As the years marched on something happened to me that threw a monkey wrench into my plan. I grew up finding that life and the circumstances it presents can be overwhelming to say the least. The control over my own destiny that I felt so confident I’d mastered paled in comparison against the backdrop of reality. My characteristic sarcasm I used to mask as confidence quickly became my downfall in real world situations. My opinionated attitude disguised my critical side and the spunk I nurtured was really arrogance. In living my life this way I learned I was persecuting Christ afresh (Acts 9:4)! It may not have been as graphic as nailing Him to a physical cross but the results were equally damning. I was guilty of minimizing the significance of His sacrifice for mankind. It vaguely reminded me of Saul before his conversion. Like Saul I decided to have God on my own terms. Saul persecuted Christians by killing them and I persecuted Christianity by brushing of its importance. God has a way of allowing us to reside in the valley of narcissism waiting for us to repent because He doesn’t need us. We need Him! After sending us messages that our lives need an overhaul He eventually shows up turning over our apple cart making it clear that we were never the captain of our life’s journey.
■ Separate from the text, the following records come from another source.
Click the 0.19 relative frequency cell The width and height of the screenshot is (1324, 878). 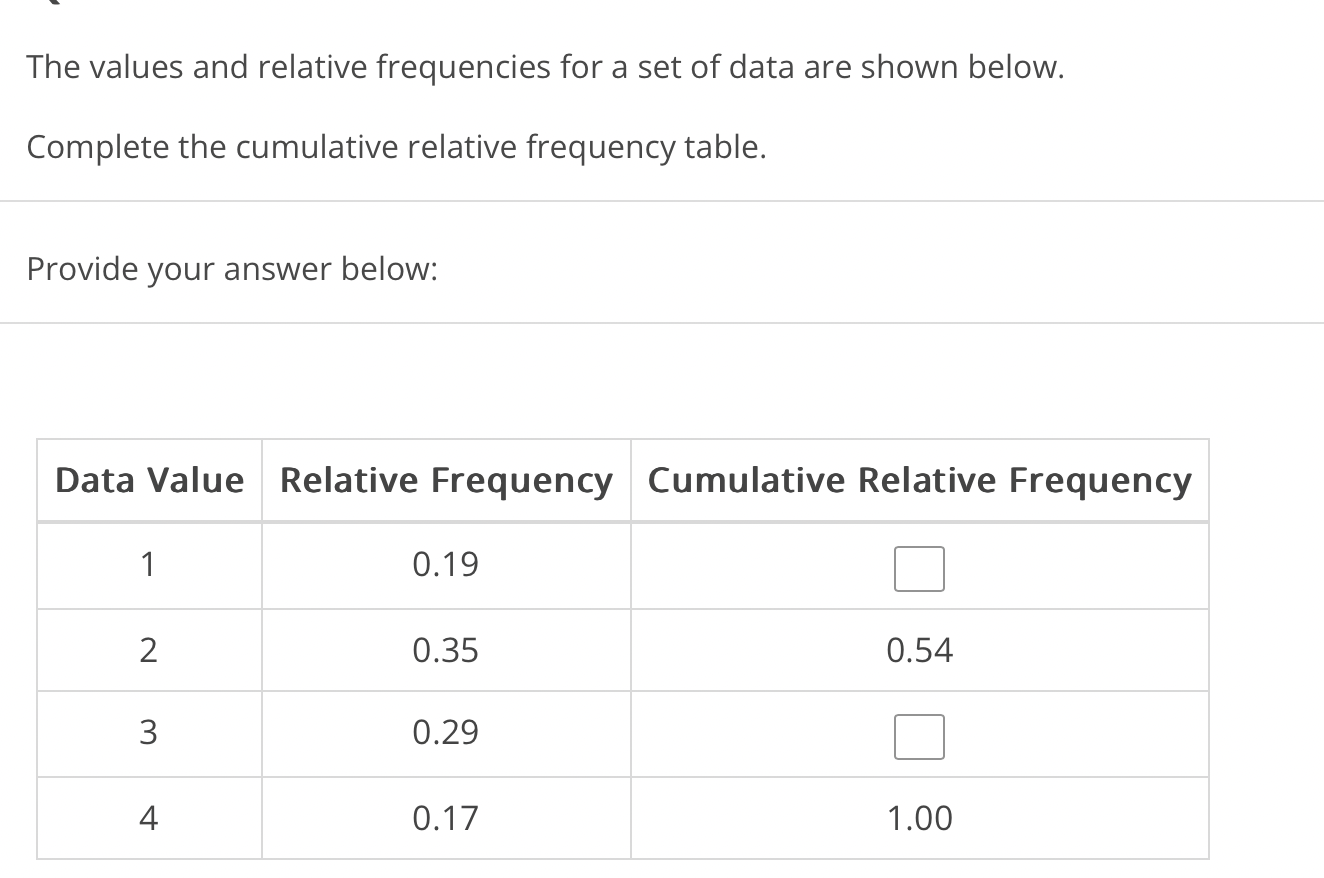click(x=446, y=565)
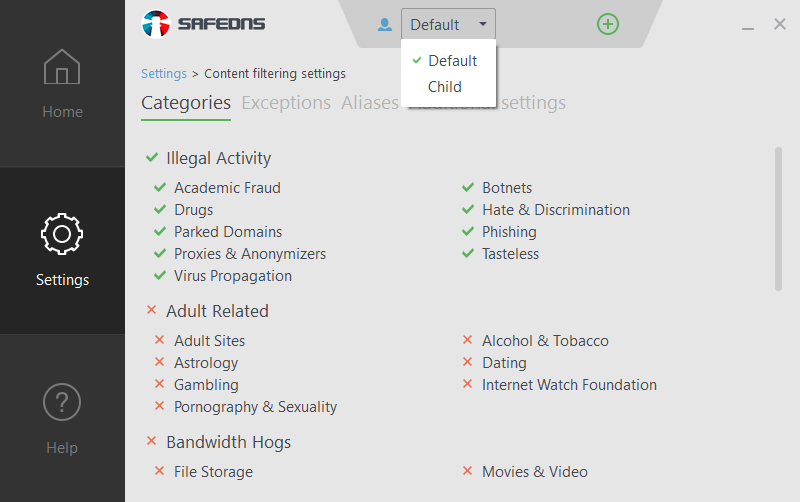The width and height of the screenshot is (800, 502).
Task: Click the SafeDNS logo
Action: (204, 23)
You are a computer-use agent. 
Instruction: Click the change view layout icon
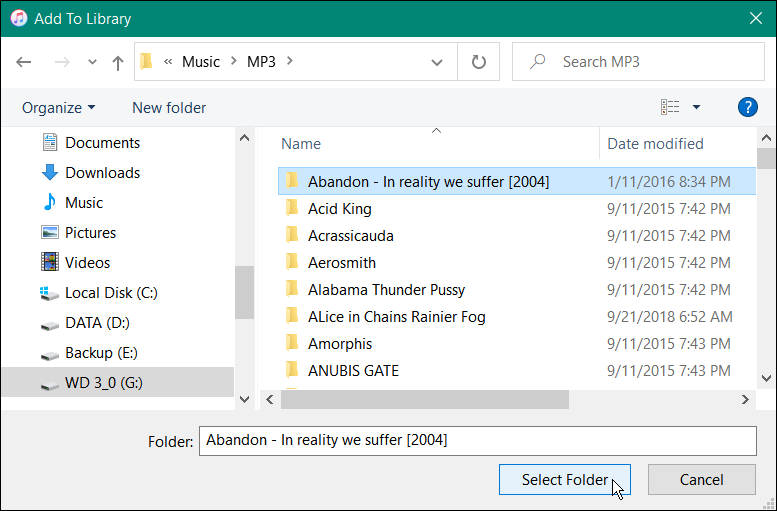pyautogui.click(x=670, y=107)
Many people are convinced like Saul that they are free to nurse their own convictions and keep accountability in a separate neat little pile. The problem we fail to see is that serving God is much more massive than any of us can ever imagine. In submitting to Him, we become students, comprehending the concept that nothing in relation to Christ is ever all about us as individuals. Our real lesson is in discovering we don’t have all the answers yet are globally connected one to another. Each life has a call to spread the love of Christ to their fellowman. We have the call of reconciliation. In 2 Corinthians 5:18 it is described as a ministry. We are together in this dispensation to minister to each other. Saul realized his vulnerabilities when he was confronted by Christ on the road to Damascus. It was then that he was called on the carpet for the way he viewed his self righteous rhetoric. He wasn’t about edifying anyone or defending the “church”. He was about building a reputation for himself that included control, fear and domination which gave him a sense of power. It made him a god in his own mind. The God of all glory didn’t get any praise from his actions. He perceived his thinking and actions as acceptable to God when in reality God never sanctioned such a directive. Saul was mortified to find out that God wasn’t on board with his man made mission.
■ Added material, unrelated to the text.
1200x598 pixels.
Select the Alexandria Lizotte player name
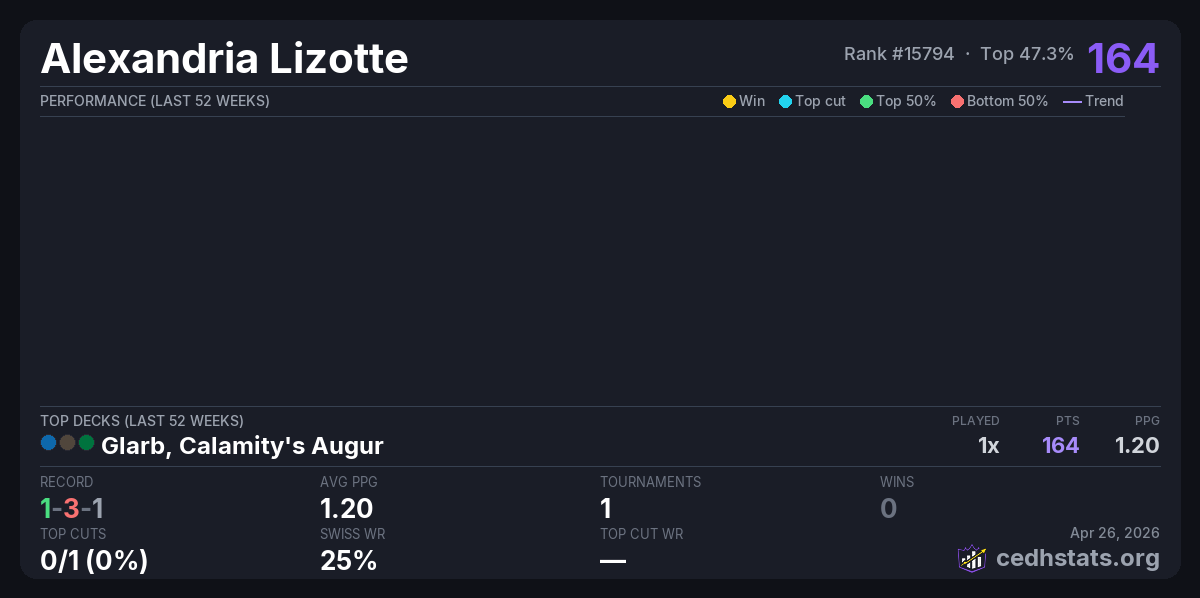coord(224,59)
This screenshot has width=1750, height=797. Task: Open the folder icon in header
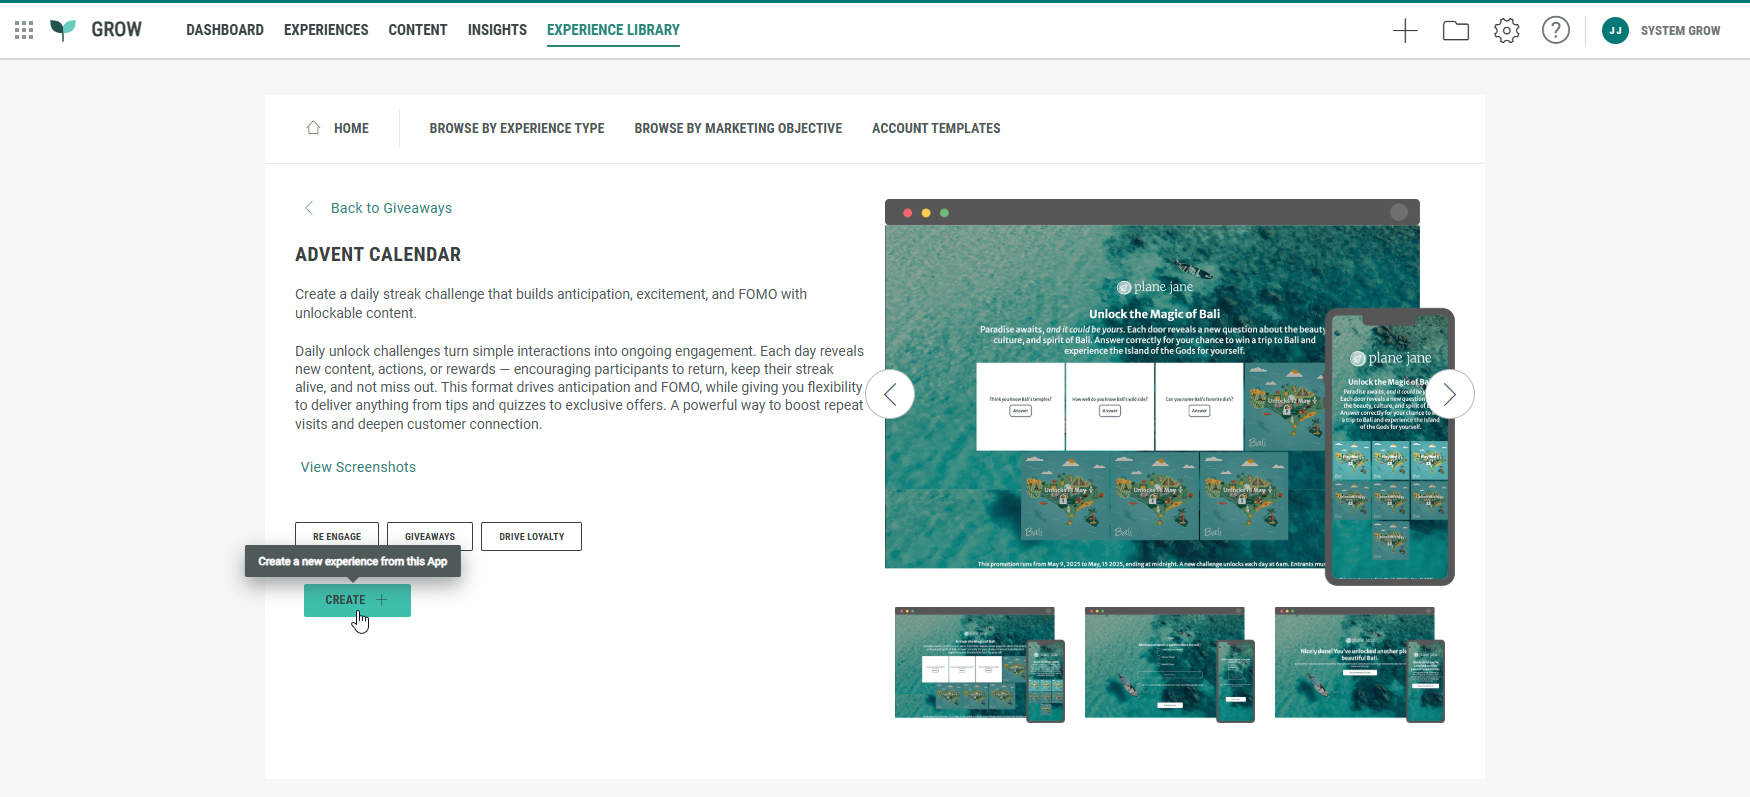(x=1456, y=31)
Just like Saul had to lose his physical sight to see his own spiritual deficit we too must follow suit. In order to shake the pride and selfishness we embrace in our youthful folly we have to be willing to take a detour on the road in which we’ve traveled. Saul found (Acts 9:22) that peace, joy and truth were the answers he really longed to embrace. God illustrated to Saul as He does with us that we don’t need to devalue anyone else in order to feel validated in the kingdom of God. Saul’s self serving agenda coupled with preconceived notions about the Kingdom led him to miss this vital truth. He realized as we should that he was a religious pawn being used by the enemy. Who was the real enemy in this situation? The religious leaders that empowered Saul to kill Christians. He was tricked into believing works, tradition and coercion is what God seeks from man. How far he strayed from the truth! In order to find fulfillment, serenity and rejuvenation we have to cleave to the Lord. When we allow Him to elevate our thinking enough to receive His salvation, love, mercy and forgiveness we can recognize our end is dependent upon the choice we make today. Our possessions, money, prestige or ideology cannot replace a true relationship with Jesus. He knows our heart better than we ever will, counts the hairs on our head (Matt 10:30) and even loves us enough to save our tears (Psalms 56:9). Who wouldn’t cherish a God like that!
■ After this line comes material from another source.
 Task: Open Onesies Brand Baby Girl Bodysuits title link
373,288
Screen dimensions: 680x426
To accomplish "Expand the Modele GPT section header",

The seventeen year old girl in the photo has learned to live a successful life she needs to keep her priorities intact. She has recognized that the righteousness she walks in isn’t her own. It belongs to Christ Jesus who is worthy of all the honor. She now knows her passion to love her fellowman, share the word and worship with such fervor comes from a developed walk with the Lord.
Relinquish your heart to God today. He loves you with a ferocious, passionate and everlasting love. He weeps while waiting for you to commit to Him. He hurts when you don’t and is longing to know you. Forgive yourself of past transgressions that might hold you back, realizing they were committed when you had the heart of someone who was “just seventeen”
Be encouraged and blessed child of The Most High God~!
Dr. Denise Joyce Williams lives in Florida with her husband who is a career soldier. Her book, “The Healing Of A Broken Vessel” was released by Publish America in March 2009. She’s currently penning her next book entitled “The Chambers Of The Heart”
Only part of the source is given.